Armstead, who is black, said the formal complaint filed by Bullock should be handled by city’s affirmative action officer.
However, Janice Brown, who was the compliance officer when Bullock filed, retired at the end of August. Bullock has since filed a complaint with the U.S. Equal Employment Opportunity Commission.
“I think John was very much aware that during the time this complaint was filed, our affirmative action officer was retiring,” Armstead said. “We were left in a situation where we didn’t have a person to handle this particular situation, but nonetheless, we are doing the best we can. We want to see the matter resolved. I don’t know how he can be critical. What would he have done? That’s my question. What would he have done in this situation?”
Armstead said he was a member of the Linden City Council when it considered Principato for a post in the Fire Department. He said he had consulted with his father, who was a friend of Principato’s father. Armstead said he wanted to give Principato a second chance.
“That was a very close vote, too, to give him that second chance,” Armstead said. “It was really split right down the center and I believe at the time I may have been the critical vote to allow him to be a fireman. There was a lot of discussion at the time and the council was divided at the time in regards to whether he should be given a second chance.”
Armstead said the matter was further complicated by the fact that a statute requires firefighters to be living in the city from the time they pass their test until their appointment by the council. He said Principato technically didn’t meet the criteria since he was in prison.

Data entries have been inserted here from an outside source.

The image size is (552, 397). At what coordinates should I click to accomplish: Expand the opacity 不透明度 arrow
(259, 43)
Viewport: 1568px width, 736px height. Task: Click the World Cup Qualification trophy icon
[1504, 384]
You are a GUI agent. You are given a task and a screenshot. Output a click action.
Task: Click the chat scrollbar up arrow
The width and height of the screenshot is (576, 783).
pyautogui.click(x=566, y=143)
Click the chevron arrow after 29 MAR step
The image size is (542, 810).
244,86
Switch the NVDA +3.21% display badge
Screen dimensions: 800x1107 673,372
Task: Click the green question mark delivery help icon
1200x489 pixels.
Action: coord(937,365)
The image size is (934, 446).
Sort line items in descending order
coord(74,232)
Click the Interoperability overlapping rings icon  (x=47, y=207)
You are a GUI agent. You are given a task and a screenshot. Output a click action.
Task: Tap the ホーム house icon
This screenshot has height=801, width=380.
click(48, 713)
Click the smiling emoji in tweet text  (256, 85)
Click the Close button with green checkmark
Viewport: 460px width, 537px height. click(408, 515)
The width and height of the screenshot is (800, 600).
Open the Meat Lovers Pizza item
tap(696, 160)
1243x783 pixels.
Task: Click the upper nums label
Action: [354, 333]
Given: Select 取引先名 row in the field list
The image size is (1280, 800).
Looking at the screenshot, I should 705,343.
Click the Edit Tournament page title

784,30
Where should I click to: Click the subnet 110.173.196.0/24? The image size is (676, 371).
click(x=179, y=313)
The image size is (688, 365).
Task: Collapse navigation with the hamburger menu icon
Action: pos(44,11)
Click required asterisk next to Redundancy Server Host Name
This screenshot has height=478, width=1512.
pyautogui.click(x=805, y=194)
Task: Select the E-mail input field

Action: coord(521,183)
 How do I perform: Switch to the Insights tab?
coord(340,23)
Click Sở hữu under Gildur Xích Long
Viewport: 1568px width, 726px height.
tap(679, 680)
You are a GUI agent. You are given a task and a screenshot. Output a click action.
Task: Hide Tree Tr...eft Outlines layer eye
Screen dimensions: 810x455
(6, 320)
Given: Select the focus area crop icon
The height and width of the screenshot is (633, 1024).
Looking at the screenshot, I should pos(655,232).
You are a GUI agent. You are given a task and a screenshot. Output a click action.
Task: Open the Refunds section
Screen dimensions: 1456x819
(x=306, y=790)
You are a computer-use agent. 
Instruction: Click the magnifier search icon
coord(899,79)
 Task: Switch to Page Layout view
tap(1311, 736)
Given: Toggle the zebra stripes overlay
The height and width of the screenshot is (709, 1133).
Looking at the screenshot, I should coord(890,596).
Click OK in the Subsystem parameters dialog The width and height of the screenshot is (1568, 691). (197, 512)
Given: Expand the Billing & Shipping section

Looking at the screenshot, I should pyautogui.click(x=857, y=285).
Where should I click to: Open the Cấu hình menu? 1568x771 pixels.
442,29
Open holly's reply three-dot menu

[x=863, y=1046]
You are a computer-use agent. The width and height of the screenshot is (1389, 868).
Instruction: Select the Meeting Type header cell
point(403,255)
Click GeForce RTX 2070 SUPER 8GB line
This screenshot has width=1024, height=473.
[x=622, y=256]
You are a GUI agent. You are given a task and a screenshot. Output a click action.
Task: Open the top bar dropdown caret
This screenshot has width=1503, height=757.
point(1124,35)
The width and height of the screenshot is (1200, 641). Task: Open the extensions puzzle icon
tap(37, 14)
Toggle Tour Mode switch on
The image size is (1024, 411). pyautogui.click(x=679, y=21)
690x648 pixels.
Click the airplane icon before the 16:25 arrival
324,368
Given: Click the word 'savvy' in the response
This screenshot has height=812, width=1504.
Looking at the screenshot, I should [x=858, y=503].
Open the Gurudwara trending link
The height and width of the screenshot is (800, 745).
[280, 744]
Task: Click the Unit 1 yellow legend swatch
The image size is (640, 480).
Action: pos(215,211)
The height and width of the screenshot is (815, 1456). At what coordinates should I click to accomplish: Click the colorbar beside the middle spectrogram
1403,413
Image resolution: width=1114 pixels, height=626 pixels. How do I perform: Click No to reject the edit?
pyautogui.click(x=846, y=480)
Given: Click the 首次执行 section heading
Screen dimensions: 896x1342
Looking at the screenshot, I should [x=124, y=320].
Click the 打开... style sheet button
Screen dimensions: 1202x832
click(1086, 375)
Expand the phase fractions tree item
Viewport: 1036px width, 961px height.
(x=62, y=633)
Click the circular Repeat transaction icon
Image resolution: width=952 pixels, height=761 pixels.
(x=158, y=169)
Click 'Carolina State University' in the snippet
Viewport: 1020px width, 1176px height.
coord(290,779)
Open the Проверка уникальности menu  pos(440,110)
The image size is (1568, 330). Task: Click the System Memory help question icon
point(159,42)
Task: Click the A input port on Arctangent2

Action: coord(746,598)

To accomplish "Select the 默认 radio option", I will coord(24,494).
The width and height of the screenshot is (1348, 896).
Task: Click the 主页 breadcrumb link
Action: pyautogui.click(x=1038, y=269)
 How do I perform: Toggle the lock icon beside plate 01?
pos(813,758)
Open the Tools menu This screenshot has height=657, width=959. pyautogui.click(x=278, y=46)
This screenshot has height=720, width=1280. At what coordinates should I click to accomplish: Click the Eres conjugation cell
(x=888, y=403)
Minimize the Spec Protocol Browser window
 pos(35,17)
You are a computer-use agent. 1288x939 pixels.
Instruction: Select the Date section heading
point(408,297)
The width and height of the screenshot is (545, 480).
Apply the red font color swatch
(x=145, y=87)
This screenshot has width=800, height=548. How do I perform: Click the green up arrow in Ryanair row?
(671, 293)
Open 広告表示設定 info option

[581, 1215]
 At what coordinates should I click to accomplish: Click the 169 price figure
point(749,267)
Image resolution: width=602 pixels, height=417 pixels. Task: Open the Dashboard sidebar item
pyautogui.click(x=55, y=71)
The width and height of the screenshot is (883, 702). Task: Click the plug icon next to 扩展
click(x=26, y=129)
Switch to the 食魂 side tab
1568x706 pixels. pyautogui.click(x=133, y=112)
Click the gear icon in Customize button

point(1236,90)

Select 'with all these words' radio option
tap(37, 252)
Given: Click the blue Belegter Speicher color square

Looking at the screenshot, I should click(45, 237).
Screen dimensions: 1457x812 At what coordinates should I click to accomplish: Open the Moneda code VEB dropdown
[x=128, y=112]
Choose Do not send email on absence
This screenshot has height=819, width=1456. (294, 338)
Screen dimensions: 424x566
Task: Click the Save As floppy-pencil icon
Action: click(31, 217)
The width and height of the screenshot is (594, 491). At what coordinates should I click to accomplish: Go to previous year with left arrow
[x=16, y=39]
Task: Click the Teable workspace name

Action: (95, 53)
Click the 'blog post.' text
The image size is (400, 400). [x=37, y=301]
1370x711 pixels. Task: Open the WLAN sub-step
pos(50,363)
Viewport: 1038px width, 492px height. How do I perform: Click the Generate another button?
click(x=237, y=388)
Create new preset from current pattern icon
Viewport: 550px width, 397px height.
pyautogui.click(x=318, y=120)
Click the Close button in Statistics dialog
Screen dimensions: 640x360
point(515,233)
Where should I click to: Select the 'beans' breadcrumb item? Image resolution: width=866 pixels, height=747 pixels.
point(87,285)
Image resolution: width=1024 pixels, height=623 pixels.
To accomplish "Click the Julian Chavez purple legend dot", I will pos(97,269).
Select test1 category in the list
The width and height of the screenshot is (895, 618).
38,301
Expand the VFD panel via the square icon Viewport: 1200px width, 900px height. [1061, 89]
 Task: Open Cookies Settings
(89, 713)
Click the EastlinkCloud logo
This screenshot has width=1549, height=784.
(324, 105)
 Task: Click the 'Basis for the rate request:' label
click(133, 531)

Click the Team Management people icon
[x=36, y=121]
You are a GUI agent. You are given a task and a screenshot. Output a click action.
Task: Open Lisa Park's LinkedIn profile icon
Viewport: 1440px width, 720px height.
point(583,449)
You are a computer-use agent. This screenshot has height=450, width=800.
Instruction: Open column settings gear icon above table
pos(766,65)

According to the 1993 Star-Ledger article, Councilman Edwin Schulhafer, a former city fire chief, made a motion calling for the governing body to rescind its appointment of Principato. According to the article, the council had unanimously approved his appointment weeks earlier, but was “informed that the candidate had served a prison sentence, but was never told the full extent of his crime. The councilman said that, had he known more about Principato’s background, he would have voted against the appointment.”
Armstead said he continued to support Principato.
“A lot of people were critical of me when we decided to give John Principato a chance to be a fireman considering he was a convicted felon,” Armstead said. “He had been selling drugs in our communities. He was convicted and did jail time and technically was not supposed to be a fireman. A lot of people were critical of me when I decided to give him a second opportunity. So, I don’t know where he’s at with this whole thing with me being critical with regard to what the chief said.”
Dooley, who was sworn in as fire chief in September 2015, declined to address the accusations.
“What I’m going to suggest is that you speak to the mayor’s office,” Dooley said in a Sept. 21 phone conversation. “I’m obviously not going to comment on something that’s a personnel matter. Your best bet is to contact the mayor’s office and see what they have to say.”